Aktualnie w chwili, w której decydujemy się na zakup smartfona lub tableta płacimy nie tylko za urządzenie, ale także odprowadzamy podatek od towarów i usług w wysokości 23% (ponieważ urządzenia mobilne traktowane są jako dobra luksusowe). Niestety dzisiaj pojawiły się doniesienia, że na tej daninie może się nie skończyć i podczas zakupu tego rodzaju urządzeń elektronicznych będziemy zmuszeni opłacić kolejny podatek.
Pewnie każdy z Was czytając informację o następnym obciążeniu ze strony państwa od razu sobie pomyśli, że to kolejny wybryk naszego premiera. O dziwo to jednak nie on wpadł na ten pomysł. Za tą genialną ideą stoi ZAiKS, ZPAV i SAWP, którzy uznali taki podatek za istotny i konieczny. Jeżeli owe obciążenie wejdzie w życie, to użytkownicy urządzeń mobilnych (smartfony i tablety) będą płacili za ewentualną możliwość słuchania muzyki oraz oglądania filmów na swoim urządzeniu. Do ceny urządzenia doliczone zostałoby maksymalnie 3%, a minimalnie 1% wartości towaru, które przekazane zostałoby twórcom tworzącym utwory w rozumieniu Ustawy o prawie autorskim i prawach pokrewnych. Organizacje argumentują zasadność takiego pomysłu faktem, iż decydując się na zakup odbiornika radiowo-telewizyjnego, odtwarzacza DVD czy nagrywarki również jesteśmy obciążani takim ciężarem fiskalnym.

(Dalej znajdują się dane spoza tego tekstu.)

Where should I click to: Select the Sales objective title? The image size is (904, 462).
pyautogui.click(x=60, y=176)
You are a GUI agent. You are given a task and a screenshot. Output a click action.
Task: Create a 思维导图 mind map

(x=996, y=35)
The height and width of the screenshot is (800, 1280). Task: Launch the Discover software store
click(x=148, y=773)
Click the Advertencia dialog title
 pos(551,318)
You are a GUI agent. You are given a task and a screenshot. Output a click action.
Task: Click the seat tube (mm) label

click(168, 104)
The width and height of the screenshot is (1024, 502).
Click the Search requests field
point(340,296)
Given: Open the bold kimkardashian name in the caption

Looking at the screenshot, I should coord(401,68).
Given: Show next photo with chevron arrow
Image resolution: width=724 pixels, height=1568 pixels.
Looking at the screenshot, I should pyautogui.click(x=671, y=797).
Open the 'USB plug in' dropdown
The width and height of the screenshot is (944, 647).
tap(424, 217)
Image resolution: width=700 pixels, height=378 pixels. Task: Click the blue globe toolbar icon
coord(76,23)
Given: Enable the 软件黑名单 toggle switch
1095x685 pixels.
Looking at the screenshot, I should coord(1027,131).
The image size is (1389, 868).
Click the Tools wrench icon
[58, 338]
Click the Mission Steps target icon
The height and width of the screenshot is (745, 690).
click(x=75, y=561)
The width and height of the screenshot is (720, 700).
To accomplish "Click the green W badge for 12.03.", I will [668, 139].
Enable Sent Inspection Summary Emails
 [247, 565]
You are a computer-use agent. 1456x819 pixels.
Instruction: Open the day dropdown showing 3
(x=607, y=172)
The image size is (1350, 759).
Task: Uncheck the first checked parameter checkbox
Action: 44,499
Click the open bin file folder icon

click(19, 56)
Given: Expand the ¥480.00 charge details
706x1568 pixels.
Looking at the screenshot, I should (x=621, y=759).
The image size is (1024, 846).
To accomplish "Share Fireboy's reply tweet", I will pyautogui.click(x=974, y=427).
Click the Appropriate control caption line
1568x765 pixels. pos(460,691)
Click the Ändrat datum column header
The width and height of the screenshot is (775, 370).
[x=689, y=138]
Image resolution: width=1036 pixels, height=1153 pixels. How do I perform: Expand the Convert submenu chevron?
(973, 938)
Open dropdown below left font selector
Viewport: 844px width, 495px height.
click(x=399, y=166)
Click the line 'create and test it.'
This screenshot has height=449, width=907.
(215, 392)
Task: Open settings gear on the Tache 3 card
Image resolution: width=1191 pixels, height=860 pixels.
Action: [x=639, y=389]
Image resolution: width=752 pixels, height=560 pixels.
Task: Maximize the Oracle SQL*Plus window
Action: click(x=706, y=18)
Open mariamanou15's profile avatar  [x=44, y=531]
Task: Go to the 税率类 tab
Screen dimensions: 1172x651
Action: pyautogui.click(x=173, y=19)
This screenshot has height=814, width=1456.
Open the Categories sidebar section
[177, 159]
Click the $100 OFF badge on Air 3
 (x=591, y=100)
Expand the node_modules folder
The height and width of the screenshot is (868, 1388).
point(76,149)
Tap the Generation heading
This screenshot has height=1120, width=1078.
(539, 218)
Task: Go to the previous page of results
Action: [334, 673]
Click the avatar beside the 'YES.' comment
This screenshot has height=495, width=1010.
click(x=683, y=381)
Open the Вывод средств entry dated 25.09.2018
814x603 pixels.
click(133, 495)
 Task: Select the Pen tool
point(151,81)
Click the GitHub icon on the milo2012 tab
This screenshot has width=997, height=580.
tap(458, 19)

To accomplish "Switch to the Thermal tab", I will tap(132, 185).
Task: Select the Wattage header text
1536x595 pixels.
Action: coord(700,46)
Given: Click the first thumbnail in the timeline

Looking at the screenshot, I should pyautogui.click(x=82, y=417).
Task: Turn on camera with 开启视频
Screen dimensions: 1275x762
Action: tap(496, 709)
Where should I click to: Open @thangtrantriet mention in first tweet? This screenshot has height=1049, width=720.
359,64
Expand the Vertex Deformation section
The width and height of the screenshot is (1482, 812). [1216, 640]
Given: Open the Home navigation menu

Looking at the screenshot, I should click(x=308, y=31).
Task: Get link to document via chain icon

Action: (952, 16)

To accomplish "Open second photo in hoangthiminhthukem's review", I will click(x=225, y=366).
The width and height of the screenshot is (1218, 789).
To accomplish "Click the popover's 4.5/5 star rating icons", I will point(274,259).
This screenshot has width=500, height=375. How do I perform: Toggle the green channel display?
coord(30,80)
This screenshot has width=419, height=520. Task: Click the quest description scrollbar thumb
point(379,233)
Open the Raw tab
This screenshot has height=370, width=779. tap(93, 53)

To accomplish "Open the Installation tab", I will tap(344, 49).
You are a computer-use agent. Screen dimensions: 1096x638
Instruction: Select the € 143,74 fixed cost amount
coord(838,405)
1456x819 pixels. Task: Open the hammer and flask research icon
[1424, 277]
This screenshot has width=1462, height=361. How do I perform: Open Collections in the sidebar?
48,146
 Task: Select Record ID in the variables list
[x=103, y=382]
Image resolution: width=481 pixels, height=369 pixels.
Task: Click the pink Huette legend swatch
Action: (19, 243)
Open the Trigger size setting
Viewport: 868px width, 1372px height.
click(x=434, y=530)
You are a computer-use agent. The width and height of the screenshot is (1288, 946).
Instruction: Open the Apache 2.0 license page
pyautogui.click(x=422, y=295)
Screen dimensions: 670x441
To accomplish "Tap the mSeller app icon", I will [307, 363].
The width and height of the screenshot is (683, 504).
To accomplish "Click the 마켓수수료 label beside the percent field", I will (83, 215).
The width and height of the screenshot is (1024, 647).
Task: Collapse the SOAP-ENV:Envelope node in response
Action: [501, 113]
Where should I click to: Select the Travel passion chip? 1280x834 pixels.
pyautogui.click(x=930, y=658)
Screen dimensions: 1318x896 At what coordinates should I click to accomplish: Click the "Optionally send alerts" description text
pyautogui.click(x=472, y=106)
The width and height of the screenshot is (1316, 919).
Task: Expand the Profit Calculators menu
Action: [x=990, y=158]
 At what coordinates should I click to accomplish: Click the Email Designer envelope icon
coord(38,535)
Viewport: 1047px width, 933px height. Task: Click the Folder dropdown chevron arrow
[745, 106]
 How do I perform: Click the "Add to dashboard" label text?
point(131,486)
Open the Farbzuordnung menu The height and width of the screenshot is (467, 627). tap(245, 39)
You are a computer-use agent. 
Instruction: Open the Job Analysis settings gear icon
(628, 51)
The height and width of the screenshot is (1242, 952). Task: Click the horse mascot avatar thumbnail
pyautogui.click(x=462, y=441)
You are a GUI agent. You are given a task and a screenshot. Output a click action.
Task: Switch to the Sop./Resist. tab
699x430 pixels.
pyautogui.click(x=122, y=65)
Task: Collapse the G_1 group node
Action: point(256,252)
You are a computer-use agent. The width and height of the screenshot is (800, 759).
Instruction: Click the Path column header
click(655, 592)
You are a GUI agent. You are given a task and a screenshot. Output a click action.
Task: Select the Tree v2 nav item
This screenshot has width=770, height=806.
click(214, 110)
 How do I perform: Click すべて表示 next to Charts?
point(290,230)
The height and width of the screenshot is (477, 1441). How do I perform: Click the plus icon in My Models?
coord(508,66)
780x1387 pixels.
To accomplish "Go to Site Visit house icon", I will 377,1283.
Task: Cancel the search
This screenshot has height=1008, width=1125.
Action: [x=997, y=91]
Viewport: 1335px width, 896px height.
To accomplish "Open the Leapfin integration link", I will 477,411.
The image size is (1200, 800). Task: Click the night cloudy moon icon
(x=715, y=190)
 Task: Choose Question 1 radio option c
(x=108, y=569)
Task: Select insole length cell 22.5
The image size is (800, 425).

Po takiej propozycji pojawiła się fala sprzeciwu z strony Związku Sprzętu Elektrycznego i Elektronicznego oraz Polskiej Izby Informatyki i Telekomunikacji. Te dwie instytucje twierdzą, że użytkownicy używają telefonu czy tabletu do odtwarzania, a nie nagrywania filmów, czy muzyki. Można powiedzieć, że 3% to jest nie dużo, ale biorąc to ile urządzeń mobilnych kupowanych jest na naszym rynku, to suma robi się pokaźna i szacowana jest na 5,5 miliarda złotych.
Prawdopodobieństwo wprowadzenia podatku jest duże, tak więc Panowie i Panie powoli musimy szykować się na minimalne większe ceny tabletów oraz smartfonów.